* YOUR ASSIGNMENT
Please copy exactly the lines that run from the start of the entries to the line containing "Berlusconi tagadja, hogy eladná a Milant (294, 1633)", inclusive.
--- DATA EXCERPTS Enclosed Below ---
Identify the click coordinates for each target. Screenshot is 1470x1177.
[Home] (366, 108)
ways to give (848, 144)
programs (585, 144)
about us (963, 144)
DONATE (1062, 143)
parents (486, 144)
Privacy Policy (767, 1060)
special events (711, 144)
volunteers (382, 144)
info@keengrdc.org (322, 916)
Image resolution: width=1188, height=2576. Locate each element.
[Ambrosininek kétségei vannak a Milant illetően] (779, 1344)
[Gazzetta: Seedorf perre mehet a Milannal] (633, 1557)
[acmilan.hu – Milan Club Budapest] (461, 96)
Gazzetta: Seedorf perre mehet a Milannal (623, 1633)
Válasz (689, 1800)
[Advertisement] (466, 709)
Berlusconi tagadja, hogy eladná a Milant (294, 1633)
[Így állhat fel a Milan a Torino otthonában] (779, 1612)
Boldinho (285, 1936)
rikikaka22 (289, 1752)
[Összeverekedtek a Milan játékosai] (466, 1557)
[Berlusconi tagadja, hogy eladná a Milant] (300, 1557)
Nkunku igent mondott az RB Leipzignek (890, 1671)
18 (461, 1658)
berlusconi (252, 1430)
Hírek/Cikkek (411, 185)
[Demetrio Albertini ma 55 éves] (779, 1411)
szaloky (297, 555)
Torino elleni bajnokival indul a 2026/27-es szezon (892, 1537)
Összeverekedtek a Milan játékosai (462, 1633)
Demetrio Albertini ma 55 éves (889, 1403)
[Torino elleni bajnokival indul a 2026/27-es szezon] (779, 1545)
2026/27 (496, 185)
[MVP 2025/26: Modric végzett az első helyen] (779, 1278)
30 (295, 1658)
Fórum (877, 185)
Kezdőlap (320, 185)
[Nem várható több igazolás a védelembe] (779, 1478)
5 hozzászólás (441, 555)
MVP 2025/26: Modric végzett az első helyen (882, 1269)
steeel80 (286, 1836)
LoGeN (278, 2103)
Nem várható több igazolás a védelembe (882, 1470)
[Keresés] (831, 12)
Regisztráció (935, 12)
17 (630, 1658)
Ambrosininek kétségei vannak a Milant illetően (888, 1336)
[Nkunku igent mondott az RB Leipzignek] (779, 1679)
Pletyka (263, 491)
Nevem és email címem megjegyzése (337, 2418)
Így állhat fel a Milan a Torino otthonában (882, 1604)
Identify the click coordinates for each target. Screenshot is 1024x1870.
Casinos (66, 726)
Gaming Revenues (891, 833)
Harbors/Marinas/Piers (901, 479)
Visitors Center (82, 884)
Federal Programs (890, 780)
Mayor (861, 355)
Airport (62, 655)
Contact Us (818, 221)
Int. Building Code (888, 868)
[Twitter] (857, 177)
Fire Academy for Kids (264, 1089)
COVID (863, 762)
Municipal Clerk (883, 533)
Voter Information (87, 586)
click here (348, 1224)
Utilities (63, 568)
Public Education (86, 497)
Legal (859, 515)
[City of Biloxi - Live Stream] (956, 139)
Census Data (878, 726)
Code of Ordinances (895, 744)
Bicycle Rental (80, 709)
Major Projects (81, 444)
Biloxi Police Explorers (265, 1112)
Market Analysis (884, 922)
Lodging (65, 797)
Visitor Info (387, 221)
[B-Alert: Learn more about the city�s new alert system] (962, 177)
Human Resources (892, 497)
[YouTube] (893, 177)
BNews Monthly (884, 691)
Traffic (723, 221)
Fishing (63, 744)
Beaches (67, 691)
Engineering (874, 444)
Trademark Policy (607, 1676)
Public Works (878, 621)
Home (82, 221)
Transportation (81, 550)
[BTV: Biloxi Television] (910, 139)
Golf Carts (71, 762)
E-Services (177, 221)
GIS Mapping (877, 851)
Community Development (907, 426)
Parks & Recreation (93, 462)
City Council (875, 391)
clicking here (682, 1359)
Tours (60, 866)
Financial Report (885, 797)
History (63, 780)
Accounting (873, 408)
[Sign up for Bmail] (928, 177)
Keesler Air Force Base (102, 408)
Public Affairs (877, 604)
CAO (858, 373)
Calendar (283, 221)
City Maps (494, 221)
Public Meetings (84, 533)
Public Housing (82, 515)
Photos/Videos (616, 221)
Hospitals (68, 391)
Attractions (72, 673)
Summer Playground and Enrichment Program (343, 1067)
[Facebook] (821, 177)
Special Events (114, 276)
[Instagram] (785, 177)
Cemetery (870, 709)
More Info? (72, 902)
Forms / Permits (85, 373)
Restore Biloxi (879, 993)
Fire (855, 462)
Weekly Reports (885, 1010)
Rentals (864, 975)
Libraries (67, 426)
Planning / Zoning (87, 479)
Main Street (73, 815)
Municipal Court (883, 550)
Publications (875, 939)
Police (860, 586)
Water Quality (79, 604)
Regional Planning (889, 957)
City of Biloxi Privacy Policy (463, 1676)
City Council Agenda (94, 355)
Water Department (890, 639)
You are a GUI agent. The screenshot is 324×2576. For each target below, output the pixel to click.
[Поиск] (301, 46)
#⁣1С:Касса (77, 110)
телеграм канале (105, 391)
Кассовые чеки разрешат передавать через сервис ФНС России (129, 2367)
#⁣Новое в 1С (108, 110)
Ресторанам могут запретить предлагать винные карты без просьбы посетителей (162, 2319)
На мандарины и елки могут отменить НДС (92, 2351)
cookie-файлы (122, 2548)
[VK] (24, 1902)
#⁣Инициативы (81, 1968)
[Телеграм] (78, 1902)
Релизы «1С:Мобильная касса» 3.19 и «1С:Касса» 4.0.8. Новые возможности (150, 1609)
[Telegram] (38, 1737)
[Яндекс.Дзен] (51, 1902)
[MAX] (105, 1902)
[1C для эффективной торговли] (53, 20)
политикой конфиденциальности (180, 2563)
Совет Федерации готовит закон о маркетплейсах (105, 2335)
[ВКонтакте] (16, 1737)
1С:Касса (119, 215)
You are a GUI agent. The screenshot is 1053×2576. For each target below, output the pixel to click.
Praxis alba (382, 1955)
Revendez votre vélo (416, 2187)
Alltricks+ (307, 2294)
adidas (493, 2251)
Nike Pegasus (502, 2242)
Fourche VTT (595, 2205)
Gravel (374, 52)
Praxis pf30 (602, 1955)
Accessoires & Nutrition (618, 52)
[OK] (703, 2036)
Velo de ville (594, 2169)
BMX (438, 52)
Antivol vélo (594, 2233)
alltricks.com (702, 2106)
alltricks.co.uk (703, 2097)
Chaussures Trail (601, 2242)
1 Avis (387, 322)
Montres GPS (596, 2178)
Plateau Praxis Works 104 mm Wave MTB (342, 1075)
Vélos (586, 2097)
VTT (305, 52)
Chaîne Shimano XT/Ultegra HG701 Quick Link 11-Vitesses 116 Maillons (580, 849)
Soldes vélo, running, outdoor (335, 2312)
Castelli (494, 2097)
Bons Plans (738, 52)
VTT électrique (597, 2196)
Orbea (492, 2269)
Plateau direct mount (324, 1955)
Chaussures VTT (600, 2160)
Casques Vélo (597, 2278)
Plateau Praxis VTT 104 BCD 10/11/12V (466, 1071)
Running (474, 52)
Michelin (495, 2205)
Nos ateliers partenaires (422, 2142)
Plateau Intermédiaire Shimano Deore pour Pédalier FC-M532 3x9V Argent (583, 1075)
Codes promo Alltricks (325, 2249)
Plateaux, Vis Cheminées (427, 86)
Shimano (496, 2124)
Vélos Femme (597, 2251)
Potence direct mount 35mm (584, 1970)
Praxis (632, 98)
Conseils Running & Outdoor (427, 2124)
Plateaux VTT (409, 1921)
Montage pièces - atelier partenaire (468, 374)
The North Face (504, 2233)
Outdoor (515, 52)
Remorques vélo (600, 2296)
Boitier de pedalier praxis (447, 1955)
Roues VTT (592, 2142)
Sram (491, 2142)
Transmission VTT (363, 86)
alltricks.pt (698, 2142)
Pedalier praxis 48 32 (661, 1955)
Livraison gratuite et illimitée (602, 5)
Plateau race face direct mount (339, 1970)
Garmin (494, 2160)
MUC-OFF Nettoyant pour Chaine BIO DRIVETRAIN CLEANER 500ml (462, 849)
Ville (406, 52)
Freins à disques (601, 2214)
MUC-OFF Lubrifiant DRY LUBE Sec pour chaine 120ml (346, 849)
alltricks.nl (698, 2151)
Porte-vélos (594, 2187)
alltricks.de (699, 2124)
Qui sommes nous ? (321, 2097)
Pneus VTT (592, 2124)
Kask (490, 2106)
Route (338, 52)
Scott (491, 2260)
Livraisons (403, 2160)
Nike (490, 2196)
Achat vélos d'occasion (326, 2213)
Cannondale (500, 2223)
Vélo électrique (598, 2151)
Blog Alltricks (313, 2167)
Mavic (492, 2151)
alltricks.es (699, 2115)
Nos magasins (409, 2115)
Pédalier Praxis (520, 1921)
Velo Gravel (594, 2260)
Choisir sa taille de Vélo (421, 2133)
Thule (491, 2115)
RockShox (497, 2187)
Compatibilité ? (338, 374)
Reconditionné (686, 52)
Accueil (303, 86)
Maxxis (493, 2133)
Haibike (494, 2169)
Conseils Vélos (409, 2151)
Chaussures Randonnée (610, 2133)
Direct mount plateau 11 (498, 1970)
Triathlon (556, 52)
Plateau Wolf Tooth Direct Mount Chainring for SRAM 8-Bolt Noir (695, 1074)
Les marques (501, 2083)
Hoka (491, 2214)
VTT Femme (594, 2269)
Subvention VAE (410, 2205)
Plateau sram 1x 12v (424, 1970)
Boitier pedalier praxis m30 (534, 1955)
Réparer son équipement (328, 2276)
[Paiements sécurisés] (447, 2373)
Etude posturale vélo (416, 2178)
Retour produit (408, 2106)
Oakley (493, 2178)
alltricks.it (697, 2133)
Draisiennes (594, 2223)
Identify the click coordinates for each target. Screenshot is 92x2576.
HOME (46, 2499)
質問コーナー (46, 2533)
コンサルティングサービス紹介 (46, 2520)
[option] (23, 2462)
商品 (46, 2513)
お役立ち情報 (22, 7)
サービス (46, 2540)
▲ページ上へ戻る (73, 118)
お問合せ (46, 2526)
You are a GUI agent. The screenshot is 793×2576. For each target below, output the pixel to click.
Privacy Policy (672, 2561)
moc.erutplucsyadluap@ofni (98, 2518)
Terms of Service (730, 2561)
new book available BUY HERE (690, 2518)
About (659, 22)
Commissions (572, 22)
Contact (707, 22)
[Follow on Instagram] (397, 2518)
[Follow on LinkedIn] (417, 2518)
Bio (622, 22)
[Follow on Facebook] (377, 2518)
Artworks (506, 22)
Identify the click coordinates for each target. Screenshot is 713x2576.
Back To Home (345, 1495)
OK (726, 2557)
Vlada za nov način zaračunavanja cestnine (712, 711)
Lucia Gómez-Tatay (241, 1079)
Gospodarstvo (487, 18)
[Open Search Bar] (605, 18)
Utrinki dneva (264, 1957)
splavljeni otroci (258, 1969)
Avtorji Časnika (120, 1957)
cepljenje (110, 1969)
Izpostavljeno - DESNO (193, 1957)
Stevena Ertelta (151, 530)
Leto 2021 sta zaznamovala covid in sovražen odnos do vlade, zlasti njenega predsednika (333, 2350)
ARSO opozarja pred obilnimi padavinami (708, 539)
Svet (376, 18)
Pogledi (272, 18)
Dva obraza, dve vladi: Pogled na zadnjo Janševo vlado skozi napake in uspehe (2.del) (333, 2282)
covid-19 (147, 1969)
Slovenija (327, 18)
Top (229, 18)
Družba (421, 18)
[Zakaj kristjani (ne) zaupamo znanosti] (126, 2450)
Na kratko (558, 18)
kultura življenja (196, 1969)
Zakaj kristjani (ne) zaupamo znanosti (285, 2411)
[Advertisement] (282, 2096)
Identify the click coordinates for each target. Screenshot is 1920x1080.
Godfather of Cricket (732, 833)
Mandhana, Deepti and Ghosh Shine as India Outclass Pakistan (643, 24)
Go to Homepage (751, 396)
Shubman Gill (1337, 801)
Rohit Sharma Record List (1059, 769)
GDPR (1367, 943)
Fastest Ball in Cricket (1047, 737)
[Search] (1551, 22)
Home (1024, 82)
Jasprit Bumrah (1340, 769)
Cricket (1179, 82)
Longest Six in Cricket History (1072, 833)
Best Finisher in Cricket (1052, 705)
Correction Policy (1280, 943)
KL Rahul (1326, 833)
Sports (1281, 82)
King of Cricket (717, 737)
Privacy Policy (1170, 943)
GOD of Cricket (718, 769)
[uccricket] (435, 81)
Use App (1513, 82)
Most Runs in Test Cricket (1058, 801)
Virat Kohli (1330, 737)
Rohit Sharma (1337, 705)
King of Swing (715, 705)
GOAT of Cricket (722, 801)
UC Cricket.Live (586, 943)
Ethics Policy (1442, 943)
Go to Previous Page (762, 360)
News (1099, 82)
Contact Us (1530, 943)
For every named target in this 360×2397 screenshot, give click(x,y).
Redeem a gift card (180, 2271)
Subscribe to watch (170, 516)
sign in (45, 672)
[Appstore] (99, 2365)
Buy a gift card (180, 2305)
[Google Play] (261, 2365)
--- End of Enclosed DATA EXCERPTS ---
* WRITTEN ANSWER
Identify the click coordinates for each target. Screenshot is 1470x1177.
[Home] (366, 108)
ways to give (848, 144)
programs (585, 144)
about us (963, 144)
DONATE (1062, 143)
parents (486, 144)
Privacy Policy (767, 1060)
special events (711, 144)
volunteers (382, 144)
info@keengrdc.org (322, 916)
Image resolution: width=1188, height=2576. Locate each element.
[Ambrosininek kétségei vannak a Milant illetően] (779, 1344)
[Gazzetta: Seedorf perre mehet a Milannal] (633, 1557)
[acmilan.hu – Milan Club Budapest] (461, 96)
Gazzetta: Seedorf perre mehet a Milannal (623, 1633)
Válasz (689, 1800)
[Advertisement] (466, 709)
Berlusconi tagadja, hogy eladná a Milant (294, 1633)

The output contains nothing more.